On 2013-28-08 19:18, Luke Kanies wrote:
On Aug 28, 2013, at 9:05 AM, Ryan Coleman <[email protected]
<mailto:[email protected]>> wrote:
On Wed, Aug 28, 2013 at 8:04 AM, Henrik Lindberg
<[email protected]
<mailto:[email protected]>> wrote:
Questions
=========
* Do you think it is of value to have a "R3" language revision in
Puppet 4?
Would the language changes correspond to major.minor revisions in
Puppet? If so, keep in mind that very soon, module authors will be
able to express Puppet version support in module metadata which would
be available to other tools in addition to Forge.
Failing that, I'd welcome the addition of a new key/value in the
module metadata to cover the language revision expression. Feel free
to mail me off-list for more details on module metadata.
* Is it meaningful to have major.minor revisions, or is a single
number progression enough?
* Is the ability to allow different version per module overkill?
(The alternative is to fail if a module is not compliant with the
stated runtime language revision, or yet another alternative is to
just try to use it and fail - leaving the language rev dependency
to be resolved when adding modules.
* How should we handle "multi version compatible/conditional" modules?

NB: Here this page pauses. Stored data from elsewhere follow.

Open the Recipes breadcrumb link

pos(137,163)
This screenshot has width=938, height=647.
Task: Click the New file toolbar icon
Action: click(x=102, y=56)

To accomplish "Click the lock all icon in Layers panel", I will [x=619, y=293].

For simplicity sake, why not keep the language version expression at
the module level and not allow one class in a module to use R3 and a
second class to use R6. This strikes me as complex without much
benefit. The module level should be granular enough IMO.

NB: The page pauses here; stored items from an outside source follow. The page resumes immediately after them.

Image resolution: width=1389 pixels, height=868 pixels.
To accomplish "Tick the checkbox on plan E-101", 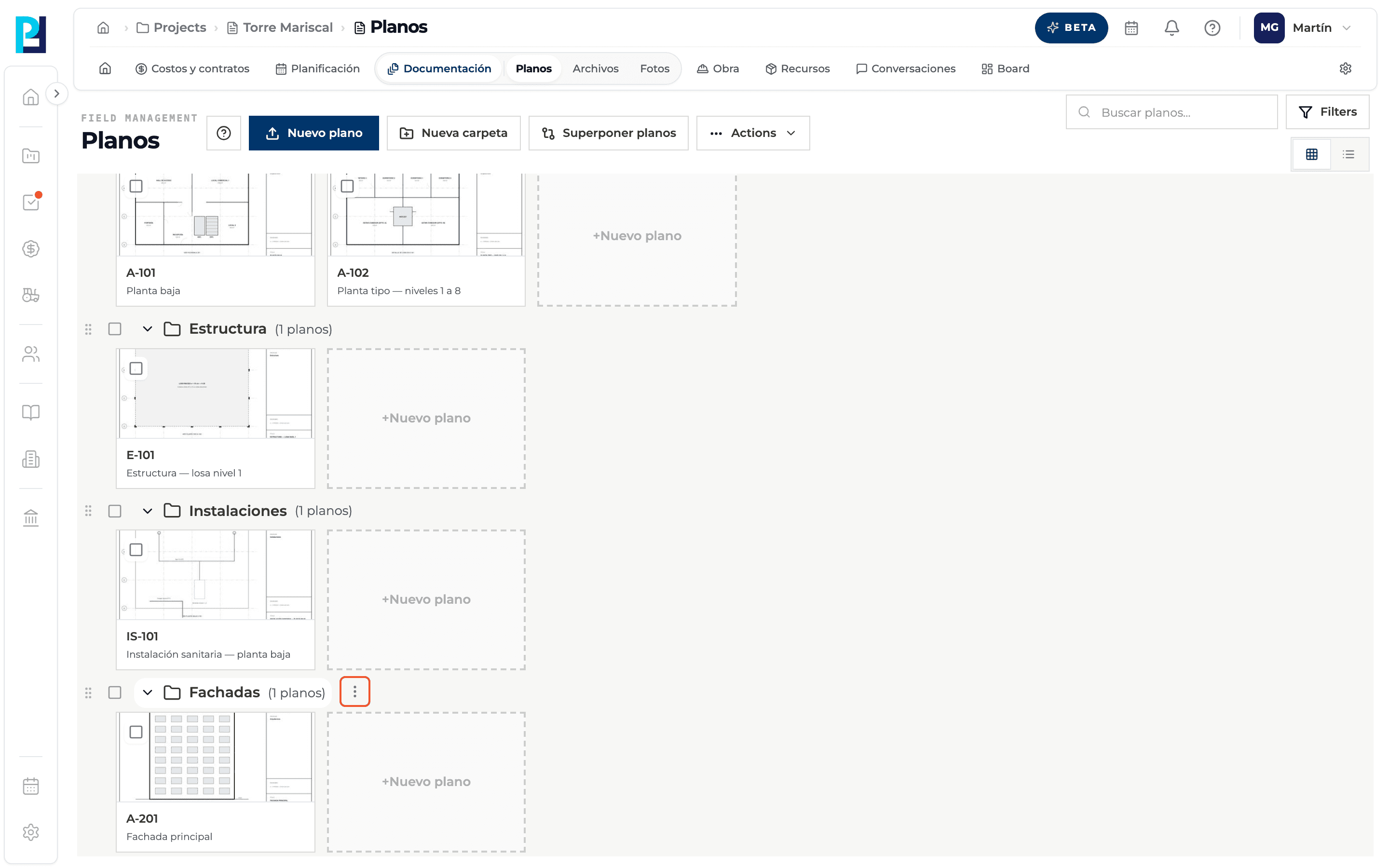I will click(x=136, y=368).
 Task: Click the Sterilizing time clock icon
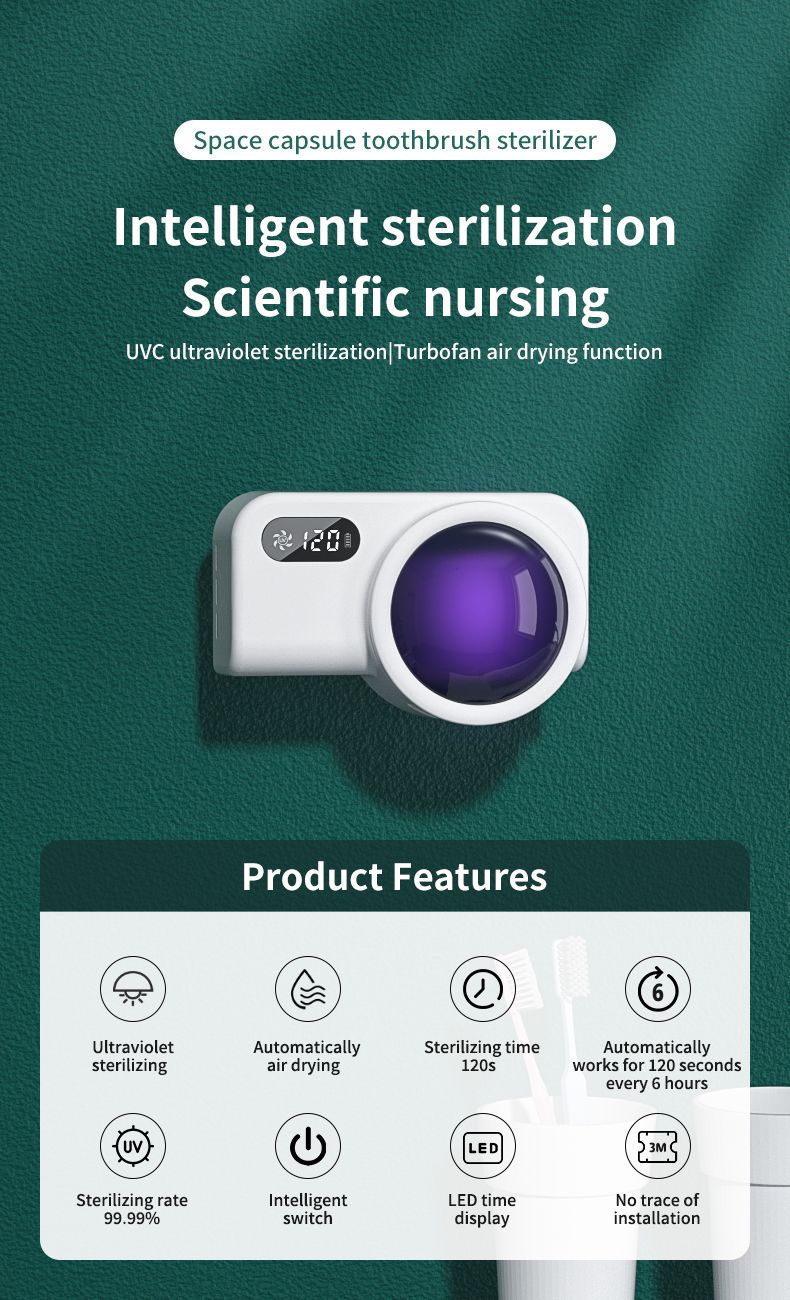click(483, 989)
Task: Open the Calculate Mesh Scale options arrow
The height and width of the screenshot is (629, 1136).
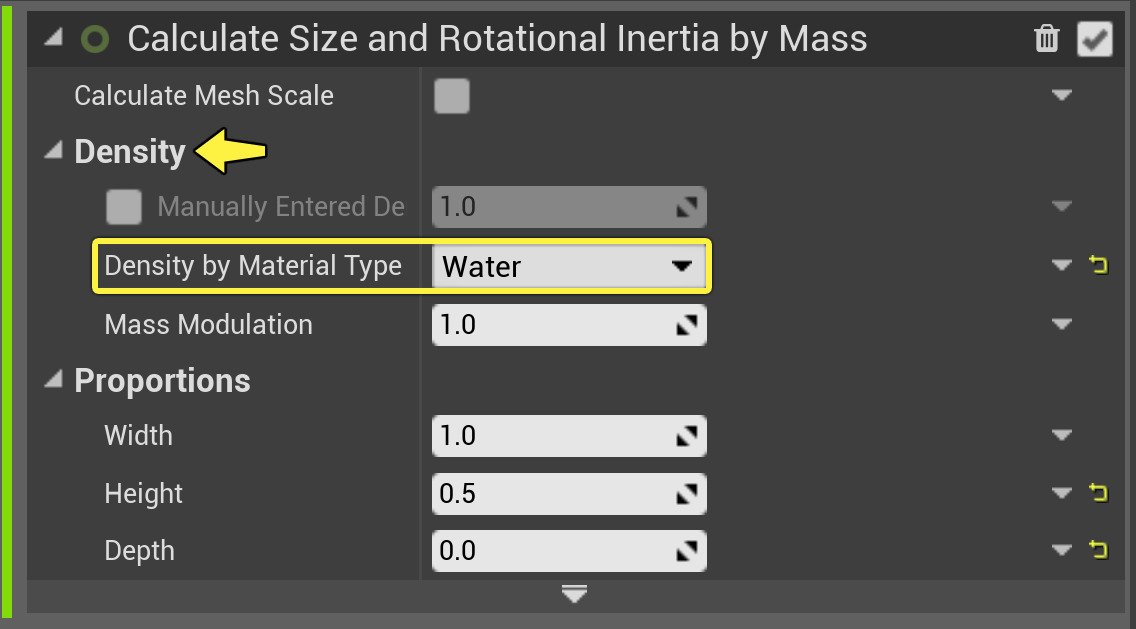Action: click(1062, 96)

I agree wholeheartedly - we should never ship a release of Puppet that
supports more than one language version, we should just tell our users
whether a given module has stated incompatibilities with the current
version.
That is naturally the simplest to implement/support. This means a Puppet
4 can not tell you if the source is compliant with an older version/uses
any new language constructs (which is the feature we can support if we
want to) - i.e. "please ensure that I am not using features newer than
version x (we have that in production elsewhere and do not want new
features to sneak in yet)".
The same goes for modules; hey you have metadata that says you are for
revision R3 but not later, but you are using newer features. (This is
kind of difficult to do if only possible to validate against a singleton
version).
We would not however evaluate differently or support older versions of
functions, providers etc. This is only about understanding what the user
is saying in .pp files and if it is a valid program in the given
language revision or not.
OTOH - It simplifies the runtime if it does not have this ability. Users
that want to ensure backwards compatibility can use Geppetto which can
do this for them.
We should still have language revisions to enable tracking when features
where introduced and note so in documentation.
Also, if we only support "current" and "future" there is no need for any
additional flags nor does the language revision have to be exposed.
Does that change anything?
(I am fine either way, but if we want the more advanced option it is
more work to add it later - that is why I am asking).